Progressives Fret Over Biden’s Wooing of GOP Over Infrastructure
(Bloomberg) -- Some Democratic lawmakers are growing impatient with President Joe Biden’s attempts to strike a deal with Republicans on infrastructure and the party’s progressives are increasingly wary that he’ll give away too much.
Biden talked again on Friday with the main GOP negotiator, Senator Shelley Moore Capito of West Virginia. A statement from Capito’s office didn’t indicate any progress but said the two would “connect again” on Monday.
Biden has floated potential compromises in the negotiations, which is stirring unease on the Democratic left. That’s adding to tension within a party, which holds the slimmest control of the House and Senate and is divided between factions that want a bipartisan deal and those who willing to push through the biggest possible package even if means getting no GOP support.
“The bottom line is that progressives believe that the pursuit of Republican votes cannot come at the expense of limiting the scope of popular, necessary, and urgent investments,” said Chris Evans, spokesperson for Representative Pramila Jayapal, head of the Congressional Progressive Caucus.
Highlighting the dissatisfaction on the left, about 60 members of the Sunrise Movement, a progressive group focused on climate change, staged a protest outside the White House Friday calling on Biden to abandon talks with Republicans and deliver an even bigger infrastructure plan. They said Biden’s original multi-trillion dollar plan was too small to begin with and lacked significant action on climate issues.
“We’re pretty mad at Biden in general right now,” said Sunrise Movement spokesperson Ellen Sciales. “He is not coming through for us, not delivering for us.”
Even some of the president’s allies question whether Republicans are truly interested in a deal and warning that the clock is ticking for getting legislation through Congress.
“I believe very strongly that we ought to keep the lines of communication open,” Representative Jim Clyburn, the No. 3 House Democrat, said on Bloomberg Television Thursday. “But I don’t think we should run the risk of not getting something done because the other side is not cooperating.”
Democrats and Republicans disagree on what an infrastructure package should include. Biden’s proposal includes investments in clean energy, care for the elderly, housing and schools, among other measures, with tax increases on the wealthy and corporations paying for them. The GOP wants to focus on physical infrastructure -- roads, bridges, water systems and broadband -- and opposes Biden’s tax proposals.
Biden has pitched to Republicans the idea of a 15% minimum tax on U.S. corporations, along with strengthened IRS enforcement efforts, as a way to fund a bipartisan infrastructure package. That sets aside, for now, his proposal to raise the top corporate income rate to 28% from 21% -- a non-starter for Republicans. The president also has indicated he would trim his topline number for spending, though the sides differ on new spending versus money already in the pipeline.
New York Representative Jamaal Bowman, a Democrat elected on a progressive platform in 2020, indicated frustration with the attempts to find a compromise.
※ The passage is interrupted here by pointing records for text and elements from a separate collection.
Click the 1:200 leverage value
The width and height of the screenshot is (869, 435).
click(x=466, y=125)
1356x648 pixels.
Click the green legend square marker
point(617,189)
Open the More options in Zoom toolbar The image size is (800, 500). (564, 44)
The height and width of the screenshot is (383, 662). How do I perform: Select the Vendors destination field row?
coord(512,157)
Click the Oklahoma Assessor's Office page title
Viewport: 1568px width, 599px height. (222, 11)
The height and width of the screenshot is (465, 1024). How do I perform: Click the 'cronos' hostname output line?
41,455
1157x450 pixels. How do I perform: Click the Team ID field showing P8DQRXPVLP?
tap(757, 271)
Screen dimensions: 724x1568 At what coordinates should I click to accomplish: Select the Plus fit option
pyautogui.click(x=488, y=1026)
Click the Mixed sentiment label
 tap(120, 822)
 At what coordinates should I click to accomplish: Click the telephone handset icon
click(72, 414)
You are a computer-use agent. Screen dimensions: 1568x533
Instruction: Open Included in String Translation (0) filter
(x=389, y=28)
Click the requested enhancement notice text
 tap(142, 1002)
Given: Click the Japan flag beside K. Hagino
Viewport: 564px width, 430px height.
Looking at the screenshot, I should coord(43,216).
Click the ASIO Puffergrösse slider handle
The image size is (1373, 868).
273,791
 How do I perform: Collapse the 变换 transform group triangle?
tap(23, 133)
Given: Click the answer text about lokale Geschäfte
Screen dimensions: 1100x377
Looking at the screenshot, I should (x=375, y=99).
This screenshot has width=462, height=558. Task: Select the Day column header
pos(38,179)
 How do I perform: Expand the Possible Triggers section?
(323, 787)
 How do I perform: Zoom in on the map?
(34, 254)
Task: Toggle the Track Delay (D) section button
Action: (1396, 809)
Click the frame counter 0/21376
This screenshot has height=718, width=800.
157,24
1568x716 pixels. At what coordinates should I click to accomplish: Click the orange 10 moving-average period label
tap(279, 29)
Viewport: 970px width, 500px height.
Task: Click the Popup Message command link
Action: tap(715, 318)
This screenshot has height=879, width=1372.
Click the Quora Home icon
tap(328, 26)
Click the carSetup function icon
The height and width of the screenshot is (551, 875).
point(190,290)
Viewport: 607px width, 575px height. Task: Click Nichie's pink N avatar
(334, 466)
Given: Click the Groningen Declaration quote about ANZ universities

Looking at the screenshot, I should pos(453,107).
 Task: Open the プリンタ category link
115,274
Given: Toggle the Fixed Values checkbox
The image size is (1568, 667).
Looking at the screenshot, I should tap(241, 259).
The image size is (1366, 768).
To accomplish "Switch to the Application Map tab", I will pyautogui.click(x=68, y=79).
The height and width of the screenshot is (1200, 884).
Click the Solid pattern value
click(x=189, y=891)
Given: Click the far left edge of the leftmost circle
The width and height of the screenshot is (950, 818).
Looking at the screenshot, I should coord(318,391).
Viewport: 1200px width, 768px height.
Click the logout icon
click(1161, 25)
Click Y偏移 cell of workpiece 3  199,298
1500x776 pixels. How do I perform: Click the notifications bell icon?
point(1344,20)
“We can’t compromise against the best interest of working-class people,” he said in a statement. “No Republican vote in favor of an infrastructure package should supersede our mission: to build an America that works for the people, not for massive corporations.”
Representative Mondaire Jones, another progressive from New York, said in a statement that “Democrats have the power to pass a bold infrastructure bill that meets the moment using the reconciliation process, and we have an obligation to the American people to do so.”
Even if Republicans ultimately balk at a deal, sustaining the talks for now may prod Senator Joe Manchin of West Virginia and other moderate Democrats to turn to a streamlined process known as budget reconciliation for major parts of Biden’s plan. That would bypass Senate Republicans and require only a simple majority for passage. Still, that would require support from all 50 Democrats in the evenly divided chamber. Democrats have only a nine-vote majority in the House.
Even then, parts of surface transportation infrastructure legislation -- including a bailout of the Highway Trust Fund -- likely could not be included in a reconciliation vote under the present rules.
The Sunrise Movement backed Senator Bernie Sanders, a Vermont independent, in the Democratic presidential primaries, but Prakash said the organization supported Biden in the general election after he sought their input. Among their demands are a White House commitment to pass “the boldest jobs and climate package” and for young progressives to be brought into the discussion on infrastructure.
“He’s spent more of his time meeting with a Republican Party who to this day contests he is the democratically elected president,” Sunrise Executive Director Varshini Prakash said in a statement on Friday. “It’s time to meet with us, the young organizers that elected him, instead.”